▶ [Task prompt]: From the listing below, count the lines where the string "menu" occurs. Give the number, with no other words.

** Opening Records provided block **

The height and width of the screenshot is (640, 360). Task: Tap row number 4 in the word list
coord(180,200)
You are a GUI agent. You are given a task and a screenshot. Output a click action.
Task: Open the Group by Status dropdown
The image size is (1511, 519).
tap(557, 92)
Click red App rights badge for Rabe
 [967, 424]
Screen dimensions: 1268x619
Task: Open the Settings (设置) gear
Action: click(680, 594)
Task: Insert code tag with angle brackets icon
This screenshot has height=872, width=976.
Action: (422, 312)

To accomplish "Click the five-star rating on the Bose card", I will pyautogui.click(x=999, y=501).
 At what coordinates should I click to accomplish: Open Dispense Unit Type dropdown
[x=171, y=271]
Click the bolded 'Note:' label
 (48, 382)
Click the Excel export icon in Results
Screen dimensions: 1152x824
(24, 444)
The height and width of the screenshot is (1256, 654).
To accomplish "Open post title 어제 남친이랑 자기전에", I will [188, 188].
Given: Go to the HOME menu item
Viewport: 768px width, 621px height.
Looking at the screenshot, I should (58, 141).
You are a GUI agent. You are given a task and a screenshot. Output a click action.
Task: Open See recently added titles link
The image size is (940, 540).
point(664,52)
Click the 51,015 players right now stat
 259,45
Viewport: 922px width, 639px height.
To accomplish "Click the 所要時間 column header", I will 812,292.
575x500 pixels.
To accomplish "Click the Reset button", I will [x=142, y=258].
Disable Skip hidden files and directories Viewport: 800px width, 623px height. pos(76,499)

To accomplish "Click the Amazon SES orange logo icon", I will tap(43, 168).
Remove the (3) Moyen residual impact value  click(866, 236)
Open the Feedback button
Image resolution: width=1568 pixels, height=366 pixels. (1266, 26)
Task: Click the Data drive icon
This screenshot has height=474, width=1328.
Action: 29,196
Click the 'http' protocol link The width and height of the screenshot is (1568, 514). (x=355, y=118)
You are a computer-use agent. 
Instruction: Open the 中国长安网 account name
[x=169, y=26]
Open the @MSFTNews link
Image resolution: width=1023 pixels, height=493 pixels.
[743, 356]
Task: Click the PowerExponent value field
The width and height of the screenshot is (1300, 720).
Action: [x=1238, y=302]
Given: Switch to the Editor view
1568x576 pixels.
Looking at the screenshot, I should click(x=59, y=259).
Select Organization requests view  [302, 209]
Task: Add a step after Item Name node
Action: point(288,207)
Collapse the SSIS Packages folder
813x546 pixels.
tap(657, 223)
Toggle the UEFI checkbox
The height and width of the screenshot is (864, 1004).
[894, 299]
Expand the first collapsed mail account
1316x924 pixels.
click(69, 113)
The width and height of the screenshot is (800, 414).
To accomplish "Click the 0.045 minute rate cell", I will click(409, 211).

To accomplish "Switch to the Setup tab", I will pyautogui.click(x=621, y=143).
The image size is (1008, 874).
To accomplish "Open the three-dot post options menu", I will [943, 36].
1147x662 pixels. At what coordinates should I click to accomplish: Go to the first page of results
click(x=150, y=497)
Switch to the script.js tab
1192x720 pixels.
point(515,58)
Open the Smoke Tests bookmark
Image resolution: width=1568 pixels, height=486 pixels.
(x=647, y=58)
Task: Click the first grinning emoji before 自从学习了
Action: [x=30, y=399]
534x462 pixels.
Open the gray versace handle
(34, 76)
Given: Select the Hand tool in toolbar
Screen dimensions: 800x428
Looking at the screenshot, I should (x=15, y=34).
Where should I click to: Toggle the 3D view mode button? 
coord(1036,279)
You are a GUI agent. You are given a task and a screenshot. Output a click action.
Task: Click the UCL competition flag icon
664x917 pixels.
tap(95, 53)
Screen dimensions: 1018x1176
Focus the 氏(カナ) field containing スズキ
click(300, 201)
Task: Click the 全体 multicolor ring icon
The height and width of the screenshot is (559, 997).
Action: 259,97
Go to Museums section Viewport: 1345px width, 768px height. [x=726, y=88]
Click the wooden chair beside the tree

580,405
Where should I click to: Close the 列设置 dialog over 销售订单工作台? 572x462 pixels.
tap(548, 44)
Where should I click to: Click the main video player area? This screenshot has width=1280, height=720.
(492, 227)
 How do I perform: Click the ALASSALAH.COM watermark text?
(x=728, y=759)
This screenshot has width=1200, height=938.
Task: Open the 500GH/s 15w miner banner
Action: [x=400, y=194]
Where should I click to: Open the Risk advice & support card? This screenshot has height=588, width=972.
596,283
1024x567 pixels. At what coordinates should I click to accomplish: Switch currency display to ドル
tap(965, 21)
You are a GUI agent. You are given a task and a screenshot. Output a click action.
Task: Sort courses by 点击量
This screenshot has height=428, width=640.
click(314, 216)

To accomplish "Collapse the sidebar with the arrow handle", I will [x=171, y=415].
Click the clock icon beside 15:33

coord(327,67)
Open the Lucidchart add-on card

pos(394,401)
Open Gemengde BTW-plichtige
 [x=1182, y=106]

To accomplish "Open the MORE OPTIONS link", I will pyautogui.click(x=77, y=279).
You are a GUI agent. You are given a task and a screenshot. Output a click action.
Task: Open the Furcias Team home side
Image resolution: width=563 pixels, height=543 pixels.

** Closing Records provided block **

▶ [Result of the task]: 2